• **Aim of the exercise**
Repeat only the lines between the one with "You are a computer-use" and the end of the material below, both ends included. Omit any picture.

• **Data listing**
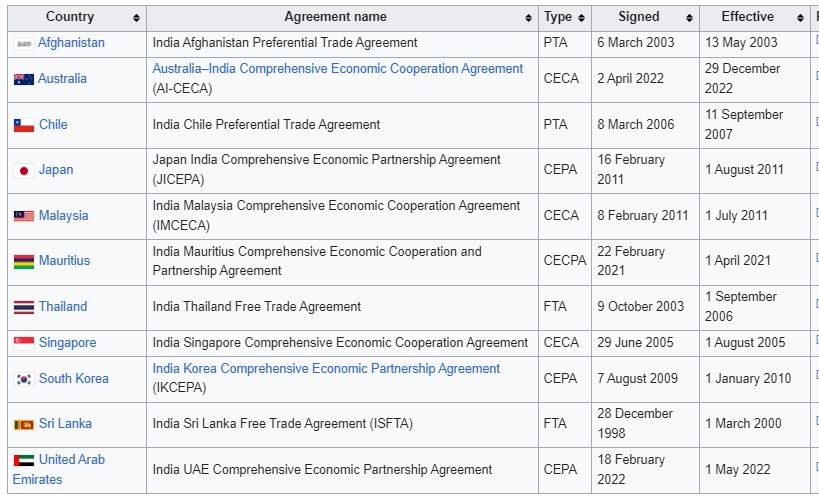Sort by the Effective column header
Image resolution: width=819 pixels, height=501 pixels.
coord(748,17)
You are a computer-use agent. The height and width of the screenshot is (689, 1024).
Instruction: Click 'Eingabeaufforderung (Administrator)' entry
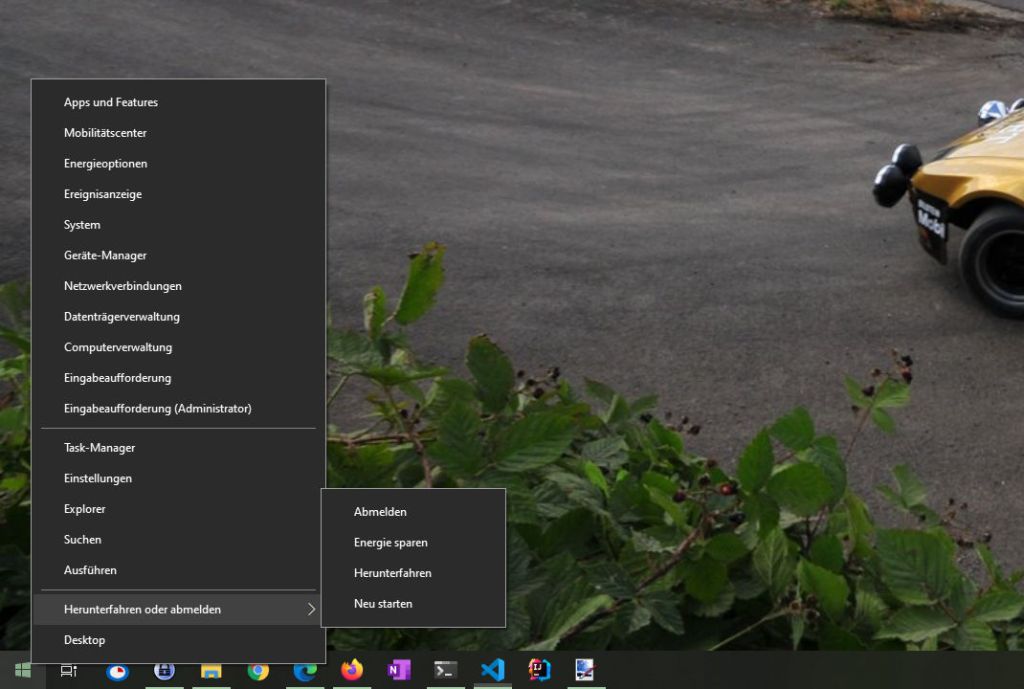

• **Task answer**
You are a computer-use agent. The height and width of the screenshot is (689, 1024).
Instruction: Click 'Eingabeaufforderung (Administrator)' entry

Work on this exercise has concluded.